Jun Liu and Bin Yu (2002). INTRODUCTION. Vol.12, No.1.

Statistica Sinica 12(2002), 3-5

INTRODUCTION

When the Human Genome Project (HGP) announced the early completion of sequencing, a new era of bioinformatics began. The pace is expected to escalate on sequence refinement of chromosomes or other genetic organells for both human subpopulations and other organisms. While the massive biopolymer sequence and structure information and genetic marker data (e.g., single-nucleotide polymorphisms) will continue to flourish, functional genomics, which studies all of the genes in a genome simultaneously within a functional framework, is also gearing up rapidly. High throughput microarray technologies, which allow for the simultaneous measurements of expression levels of thousands of genes, have shown great promise in studying intricate problems that range from gene regulation and protein interaction, to pathways for genetic diseases and the discovery of target subpopulations for drug or other therapies.
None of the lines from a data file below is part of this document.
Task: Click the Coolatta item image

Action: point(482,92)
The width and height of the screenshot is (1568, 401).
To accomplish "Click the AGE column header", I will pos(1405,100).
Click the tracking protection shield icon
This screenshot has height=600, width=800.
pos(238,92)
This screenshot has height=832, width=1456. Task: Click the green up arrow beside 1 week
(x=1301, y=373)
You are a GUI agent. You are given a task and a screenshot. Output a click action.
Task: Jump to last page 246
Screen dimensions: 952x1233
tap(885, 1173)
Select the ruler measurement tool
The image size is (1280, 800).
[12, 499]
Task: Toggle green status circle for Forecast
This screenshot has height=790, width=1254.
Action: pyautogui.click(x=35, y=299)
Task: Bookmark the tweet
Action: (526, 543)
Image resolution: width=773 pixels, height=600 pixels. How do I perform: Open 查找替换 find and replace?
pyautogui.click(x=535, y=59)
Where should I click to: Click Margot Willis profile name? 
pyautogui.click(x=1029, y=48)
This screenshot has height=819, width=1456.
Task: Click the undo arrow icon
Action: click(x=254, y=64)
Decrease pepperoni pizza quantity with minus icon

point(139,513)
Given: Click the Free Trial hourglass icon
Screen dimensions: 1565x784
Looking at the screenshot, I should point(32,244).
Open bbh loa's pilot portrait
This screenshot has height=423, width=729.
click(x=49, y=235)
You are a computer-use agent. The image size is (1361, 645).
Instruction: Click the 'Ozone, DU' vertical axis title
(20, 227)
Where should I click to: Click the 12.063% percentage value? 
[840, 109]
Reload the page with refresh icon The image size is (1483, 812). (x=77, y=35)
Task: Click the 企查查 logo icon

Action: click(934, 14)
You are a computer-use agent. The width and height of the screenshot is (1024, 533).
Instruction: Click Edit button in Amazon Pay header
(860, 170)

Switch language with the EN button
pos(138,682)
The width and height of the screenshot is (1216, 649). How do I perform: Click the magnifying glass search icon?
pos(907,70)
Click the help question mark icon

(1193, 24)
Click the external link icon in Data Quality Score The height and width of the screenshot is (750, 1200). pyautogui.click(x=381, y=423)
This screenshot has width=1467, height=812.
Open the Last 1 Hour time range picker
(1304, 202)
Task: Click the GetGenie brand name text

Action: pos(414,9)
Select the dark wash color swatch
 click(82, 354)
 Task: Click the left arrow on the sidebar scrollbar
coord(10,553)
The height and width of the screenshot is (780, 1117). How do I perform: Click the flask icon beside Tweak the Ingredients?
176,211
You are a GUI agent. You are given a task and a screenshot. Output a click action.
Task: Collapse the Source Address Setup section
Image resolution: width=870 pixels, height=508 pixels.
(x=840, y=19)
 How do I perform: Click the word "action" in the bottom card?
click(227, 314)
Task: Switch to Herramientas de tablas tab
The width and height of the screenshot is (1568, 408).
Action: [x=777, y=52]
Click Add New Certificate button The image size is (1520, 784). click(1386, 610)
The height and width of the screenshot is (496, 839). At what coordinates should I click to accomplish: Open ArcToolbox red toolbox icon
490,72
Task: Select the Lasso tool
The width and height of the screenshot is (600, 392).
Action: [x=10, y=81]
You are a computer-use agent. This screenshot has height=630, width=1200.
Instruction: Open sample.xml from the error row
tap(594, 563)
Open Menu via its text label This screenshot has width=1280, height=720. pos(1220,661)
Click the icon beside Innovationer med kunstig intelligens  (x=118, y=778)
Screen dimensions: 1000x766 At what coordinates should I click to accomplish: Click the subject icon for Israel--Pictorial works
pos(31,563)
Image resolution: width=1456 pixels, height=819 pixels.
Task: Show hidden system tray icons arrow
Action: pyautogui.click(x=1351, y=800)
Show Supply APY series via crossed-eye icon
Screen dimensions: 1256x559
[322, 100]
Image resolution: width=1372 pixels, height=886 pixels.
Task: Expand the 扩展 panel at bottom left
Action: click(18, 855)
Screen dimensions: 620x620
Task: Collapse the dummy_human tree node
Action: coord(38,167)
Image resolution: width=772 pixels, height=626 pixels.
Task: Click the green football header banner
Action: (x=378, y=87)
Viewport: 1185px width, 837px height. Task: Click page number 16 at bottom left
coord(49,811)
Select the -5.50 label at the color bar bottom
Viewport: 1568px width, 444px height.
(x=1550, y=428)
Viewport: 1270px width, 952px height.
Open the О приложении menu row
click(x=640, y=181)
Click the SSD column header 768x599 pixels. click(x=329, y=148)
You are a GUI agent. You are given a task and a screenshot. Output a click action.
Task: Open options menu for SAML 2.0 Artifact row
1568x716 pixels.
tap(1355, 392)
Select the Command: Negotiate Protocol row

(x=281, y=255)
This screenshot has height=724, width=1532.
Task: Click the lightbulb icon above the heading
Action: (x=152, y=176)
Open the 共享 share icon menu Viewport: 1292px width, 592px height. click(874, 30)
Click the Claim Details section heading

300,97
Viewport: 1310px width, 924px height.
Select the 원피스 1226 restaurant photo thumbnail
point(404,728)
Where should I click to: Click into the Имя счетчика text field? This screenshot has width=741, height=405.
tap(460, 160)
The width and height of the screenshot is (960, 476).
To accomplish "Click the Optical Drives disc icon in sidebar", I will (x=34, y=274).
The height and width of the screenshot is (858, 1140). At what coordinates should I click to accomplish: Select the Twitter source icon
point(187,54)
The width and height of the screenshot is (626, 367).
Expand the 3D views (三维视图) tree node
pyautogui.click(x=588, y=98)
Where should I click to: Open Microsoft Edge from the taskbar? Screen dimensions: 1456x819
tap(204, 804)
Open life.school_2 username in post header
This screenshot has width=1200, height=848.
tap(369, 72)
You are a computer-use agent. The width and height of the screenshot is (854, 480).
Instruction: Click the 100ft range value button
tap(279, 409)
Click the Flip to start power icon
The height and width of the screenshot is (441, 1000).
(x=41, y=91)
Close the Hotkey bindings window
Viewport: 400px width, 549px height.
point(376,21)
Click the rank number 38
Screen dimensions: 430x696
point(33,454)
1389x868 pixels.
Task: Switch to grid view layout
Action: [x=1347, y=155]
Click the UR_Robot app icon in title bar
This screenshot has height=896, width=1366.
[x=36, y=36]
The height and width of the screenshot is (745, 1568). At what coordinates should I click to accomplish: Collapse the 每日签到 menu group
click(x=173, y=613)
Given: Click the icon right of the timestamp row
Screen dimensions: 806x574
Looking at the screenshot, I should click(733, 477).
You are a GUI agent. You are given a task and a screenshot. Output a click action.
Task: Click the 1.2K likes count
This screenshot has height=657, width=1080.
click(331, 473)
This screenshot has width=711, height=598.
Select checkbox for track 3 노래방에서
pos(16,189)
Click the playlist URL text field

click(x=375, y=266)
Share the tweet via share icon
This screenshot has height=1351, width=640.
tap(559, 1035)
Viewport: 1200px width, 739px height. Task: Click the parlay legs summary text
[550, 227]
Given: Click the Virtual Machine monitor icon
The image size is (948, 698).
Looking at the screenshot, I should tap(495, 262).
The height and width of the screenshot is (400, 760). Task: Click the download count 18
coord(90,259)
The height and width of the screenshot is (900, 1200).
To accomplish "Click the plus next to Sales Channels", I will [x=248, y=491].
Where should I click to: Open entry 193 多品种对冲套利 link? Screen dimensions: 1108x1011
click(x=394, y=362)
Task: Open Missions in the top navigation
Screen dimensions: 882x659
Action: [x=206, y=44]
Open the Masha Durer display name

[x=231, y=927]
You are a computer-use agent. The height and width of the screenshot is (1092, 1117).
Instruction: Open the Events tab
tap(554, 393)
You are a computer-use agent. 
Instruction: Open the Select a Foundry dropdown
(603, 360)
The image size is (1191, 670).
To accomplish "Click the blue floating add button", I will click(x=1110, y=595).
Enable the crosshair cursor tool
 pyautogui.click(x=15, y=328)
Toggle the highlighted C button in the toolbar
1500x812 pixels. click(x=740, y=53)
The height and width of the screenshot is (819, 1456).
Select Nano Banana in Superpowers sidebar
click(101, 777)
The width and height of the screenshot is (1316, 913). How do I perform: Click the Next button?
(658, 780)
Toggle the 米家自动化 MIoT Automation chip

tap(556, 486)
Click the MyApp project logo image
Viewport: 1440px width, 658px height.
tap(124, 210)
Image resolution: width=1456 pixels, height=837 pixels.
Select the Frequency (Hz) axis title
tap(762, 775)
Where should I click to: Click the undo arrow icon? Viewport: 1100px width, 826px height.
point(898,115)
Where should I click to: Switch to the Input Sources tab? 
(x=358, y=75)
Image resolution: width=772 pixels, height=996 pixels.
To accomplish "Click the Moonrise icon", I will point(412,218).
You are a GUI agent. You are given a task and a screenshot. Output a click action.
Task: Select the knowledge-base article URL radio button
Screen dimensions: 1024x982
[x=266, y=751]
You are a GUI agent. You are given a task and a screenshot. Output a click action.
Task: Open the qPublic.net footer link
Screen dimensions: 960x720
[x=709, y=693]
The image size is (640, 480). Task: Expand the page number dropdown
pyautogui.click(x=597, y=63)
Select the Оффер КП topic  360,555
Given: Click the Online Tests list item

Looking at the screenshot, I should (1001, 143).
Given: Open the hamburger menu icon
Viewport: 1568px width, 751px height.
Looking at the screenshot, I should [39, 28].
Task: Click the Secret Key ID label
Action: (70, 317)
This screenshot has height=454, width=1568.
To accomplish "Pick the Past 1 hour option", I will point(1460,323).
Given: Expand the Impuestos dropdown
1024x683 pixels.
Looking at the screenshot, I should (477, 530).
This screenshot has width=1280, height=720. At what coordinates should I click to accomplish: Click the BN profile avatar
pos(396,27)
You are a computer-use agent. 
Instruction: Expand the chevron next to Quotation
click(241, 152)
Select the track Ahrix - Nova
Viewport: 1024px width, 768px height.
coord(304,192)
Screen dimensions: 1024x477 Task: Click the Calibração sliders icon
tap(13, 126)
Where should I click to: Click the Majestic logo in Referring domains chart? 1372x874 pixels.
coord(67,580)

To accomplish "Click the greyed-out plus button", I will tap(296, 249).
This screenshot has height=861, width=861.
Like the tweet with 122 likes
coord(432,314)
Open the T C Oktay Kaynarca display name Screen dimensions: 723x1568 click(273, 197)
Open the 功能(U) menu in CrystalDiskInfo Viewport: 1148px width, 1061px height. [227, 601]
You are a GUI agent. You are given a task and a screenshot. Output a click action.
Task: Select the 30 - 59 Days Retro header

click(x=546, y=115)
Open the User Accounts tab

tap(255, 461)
To explore the rich information in both the sequence and microarray data, statistical analysis is indispensable in that all biological processes are inherently non-deterministic, or stochastic, and all biological experiments contribute noise.

In this special issue, we are very pleased to present sixteen papers which high- light the exciting opportunities and challenges in bioinformatics. Among them, ten are on microarray/gene expression data analyses, and six are on a wide range of other topics such as pedigree/linkage analysis, DNA sequence base calling, RNA secondary structure simulations, and protein structure prediction. There are of course many other areas that are left out; for example, protein sequence alignment and classification, gene regulatory motif discovery, study of evolution, biopolymer database search methods, and comparative genome analysis.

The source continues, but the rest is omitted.